Her observations regarding extra-legal considerations are illuminating in the context of IIL:
‘It is as though existing material, cultural, and social imbalances are the product of natural forces and beyond the ability of the law to rectify. While it may be beyond the will of the law to alter, existing inequalities certainly are not natural’ (Fineman, 2008, p. 5).
The exclusive focus on the protection of foreign investors and their investments in IIL creates this precise situation. Despite operating at the heart of a controversial nexus between economic and public interests, IIL does not concern itself with the broader cultural, social and even macroeconomic factors applicable to an arbitral dispute beyond using them as voluntary counter-balancing considerations vis-à-vis foreign investment protection. The relatively recent situations where extra-legal considerations are included in applicable instruments via carve-outs or clauses that seek to ‘balance interests’ of investors and the public/state (e.g, CETA) are but an exception to the rule.
States’ Responsibility: Restrained or Proactive?
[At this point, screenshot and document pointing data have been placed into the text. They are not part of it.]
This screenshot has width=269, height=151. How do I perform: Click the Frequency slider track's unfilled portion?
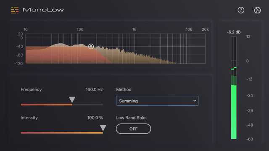point(87,104)
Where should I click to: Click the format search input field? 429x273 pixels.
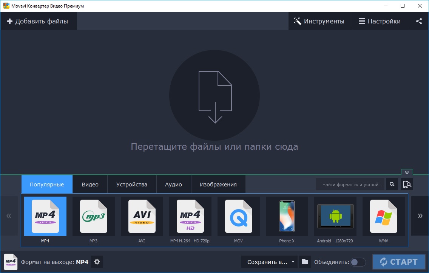coord(350,185)
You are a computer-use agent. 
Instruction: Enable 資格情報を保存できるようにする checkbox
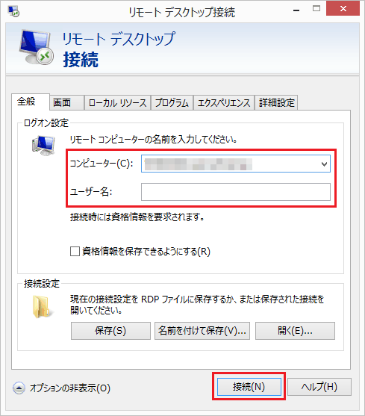pyautogui.click(x=75, y=251)
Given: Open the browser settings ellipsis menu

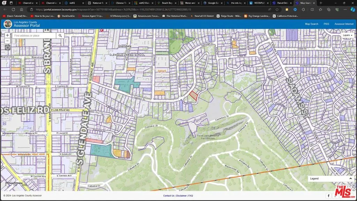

Fineman’s analysis of states as non-intervening and restrained overseers and regulators demonstrates another downside to the formalistic and unjust manifestations of ‘equality’. As a point of departure, she rightly associates the detachment of the state as a proper ‘monitor or guarantor of an equal society’ (Fineman, 2008, p. 6) with the fact that multinational corporations and other large-scale international investors operate in a fundamentally lenient global framework. In fact, given the complete absence of obligations for investors in IIL and IIAs vis-à-vis the exclusive focus on states’ obligations and responsibilities with regard to economic rights and interests of foreign investors, IIL seems to follow this model. PPPs and similar (contractual) arrangements tasking private contractors to undertake public duties further complicates the situation. As profit-generating entities, corporations are not in a position to achieve ‘ambitious, even if ultimately immeasurable and illusive, goals’ (Fineman, 2008, p. 8) entrenched in public values and the so-called unquantifiable interests – but states are. Her elaboration on the state’s role in alleviating vulnerability is more holistic than the one that can currently be envisaged in IIL.
IIL Reform and Vulnerability?
Finally, Fineman’s theory provides an illuminating discourse for understanding how and why IIL falls short of addressing its systemic problems despite its ongoing reform process. Under the auspices of the Working Group III of the UNCITRAL, states are discussing how the Investor-State Dispute Settlement (ISDS) system should be reformed. Even though they seem to consider a reform of the ISDS ‘desirable’, what that reform should encapsulate remains controversial. The reform options are broad and aim for more institutional reflexivity, accountability and transparency, and yet, no reform proposal realistically considers a raison d’être shift, nor expressly brings the broader, foundational concerns outlined above to the table. The ongoing reform process is confined to the traditional ‘investor-to-state’ formula. Proposals do not alter the remedial methods already adopted in IIL, and are often conceived from the perspective of limiting a state’s responsibility vis-à-vis foreign investors, rather than attesting responsibilities to both states and foreign investors vis-à-vis the public. In other words, even the most ambitious reform initiatives leave the raison d’être of IIL untouched, when a shift from the protection to the governance of international investment could reveal a wealth of opportunities for addressing the current wave of backlash against the regime.